Graduate students to have healthcare subsidies

Tech has announced that it will be providing $100 a semester to help cover health insurance costs for graduate research and teaching assistants (GRA and GTA respectively) for the fall and spring semesters of the 2009-2010 academic year.

Only graduate students that have Tech’s health insurance policy (under the insurance company Pearce & Pearce Inc.) as their primary health insurance provider will obtain the subsidies while those with health insurance from other companies will not receive any money. The Tech administration is still deliberating on whether the subsidies will extend into future semesters.

Annual health care costs for graduate students have been steadily climbing at a linear rate the past few years, from $830 in 2006 to $1,003 in 2009. The subsidy is an attempt to remedy these ongoing increases in living costs faced by graduate students.

“I think this is a very good thing providing this health subsidy… Graduate students get salaries every month for the work they do here at Georgia Tech. However, they are required to have health insurance… A lot of times they have to pay for it out of [their own] pockets. With increased tuition, the increased cost of living in Atlanta, [and] the mandatory student fee, all of these increases and costs to graduate students have made it very hard on graduate students to work for Georgia Tech as research and teaching assistants. In order for Georgia Tech to attract the best candidates for graduate school, they need to offer something that is equivalent to what other universities and our peer institutes offer,” said graduate student body president Linda Harley.

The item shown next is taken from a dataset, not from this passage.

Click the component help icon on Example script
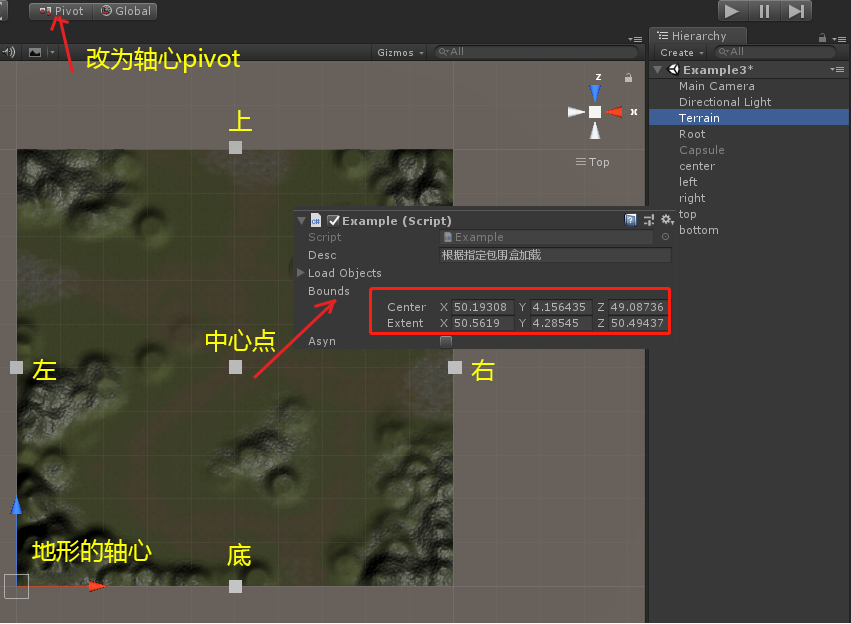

“The majority of our peer institutes pay half if not more than half of the teaching and research assistant’s health insurance benefits. So in that front, Georgia Tech has been behind the curve for a very long time and only now is becoming more in line with what our peer institutes are doing.”

Such an example would be John Hopkins paying 100% of the health care costs of its graduate research students.

With the rash of impending budget cuts, it might seem surprising that Tech is increasing its spending.

“The funds used the supplement the cost of health insurance for GRAs and GTAs were obtained from the Georgia Tech Foundation. There were no state funds used. It is state funds that are subject to the current cuts,” said, Vice Provost for graduate and undergraduate studies Ray Vito.

“It’s not money that is going to have any noticeable effects, certainly not for [non graduate] students at Georgia Tech. It was a long hard decision because there certainly are fewer resources this year but nothing critical is not going to get done because of these subsidies,” Vito said.

Vito also elaborated on long-term plans that will help reduce costs for graduate students even further.

“The plan would be eventually to build some of these [health insurance] costs into grants and contracts for GRA’s, but that will take several years to happen. It is a legitimate cost of hiring a graduate student [since] the health insurance has to be paid for, so it seems to me if the student is supported on a grant then the grant at some point should be helping the students pay for their health insurance.”